P159 Development of a core set of quality of care measurements for patients with inflammatory bowel disease in Belgium

Fierens, L.(1)*;Bossuyt , P.(2);Baert, F.(3);Baert, D.(4);Lavaerts, M.(5);Weltens , C.(5);Ferrante, M.(1,6);

(1)Catholic University Leuven, Department of Chronic Diseases and Metabolism, Leuven, Belgium;(2)Imelda General Hospital, Imelda GI Clinical Research Centre, Bonheiden, Belgium;(3)AZ Delta, Department of Gastroenterology, Roeselare, Belgium;(4)AZ Maria Middelares, Department of Gastroenterology, Gent, Belgium;(5)Catholic University Leuven, Flemish Hospital Network, Leuven, Belgium;(6)University Hospitals Leuven, Department of Gastroenterology and Hepatology, Leuven, Belgium;

Background

Uniform and standardized quality indicator (QI) measurement allows to assess quality of care (QoC) and set up quality improvement initiatives. To date there is no uniform measurement of QoC in IBD centres in Belgium. We therefore aimed to adapt existing standards of QoC to practical local needs, and to define a core set of quality measurements (QM) through a multi-stakeholder consensus.

Methods

A Core Team (4 IBD expert clinicians, 3 researchers) prepared and coordinated the Delphi process (Figure).

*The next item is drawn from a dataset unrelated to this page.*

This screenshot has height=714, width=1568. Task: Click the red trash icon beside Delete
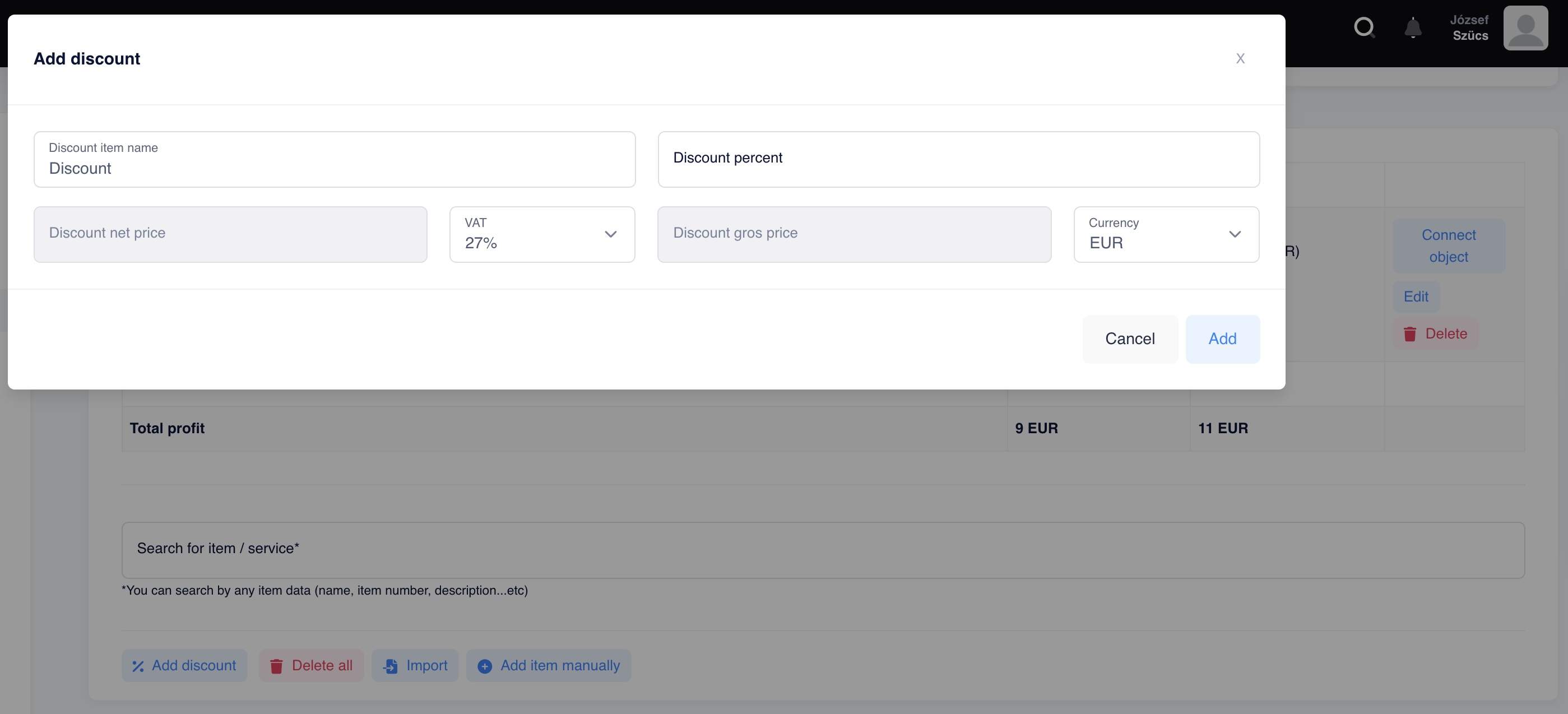[x=1410, y=334]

Through a literature review, 221 existing QIs for IBD were identified. Second, an importance rating scale exercise was performed, leading to 58 QIs that were reformulated into practical QMs. Next, a variety of experts from different centres in Flanders were invited to rate the importance of these 58 QMs on a 10-point Likert scale. In between two consecutive online voting rounds, expert and patient (n=93) perspectives were provided. Furthermore, participants could also suggest items that were missing in the pre-selected list. A consensus threshold of ≥80% of the participants scoring the item 7, 8, 9 or 10 in voting round 2 was applied as the cut-off criterion for an item to be directly included in the final set of QMs. Newly suggested items and items that did not reach the cut-off criterion were discussed and reconsidered for inclusion in the final set during a closing consensus meeting. In order to come to a workable selection of items, participants to the consensus meeting were requested to estimate the potential for improvement of each of the selected QMs.

Results

In total 40 stakeholders of which 29 IBD clinicians, 7 IBD nurses, 2 paediatricians, 1 abdominal surgeon and 1 chief medical officer from 24 different Flemish centres participated in both Delphi voting rounds. Of this group, 21 IBD clinicians, 3 IBD nurses and 2 paediatricians also participated in the virtual consensus meeting. In total, 50 items reached the cut-off criterion for direct inclusion in the final QM set, the other 8 items and also 3 new items were discussed and re-voted during the consensus meeting of which 8 additionally reached the cut-off criterion to include in the final set. Based on the estimated improvement potential, 19 of these 58 QMs were prioritized and agreed to measure in clinical practice (Table).


Conclusion

We defined a core set of 58 QMs for IBD based on multi-stakeholder consensus. In the next phase of this project, a more condensed subset of 19 QMs with potential for improvement will be measured in IBD centres across Belgium, allowing QoC assessment, benchmarking and quality improvement initiatives.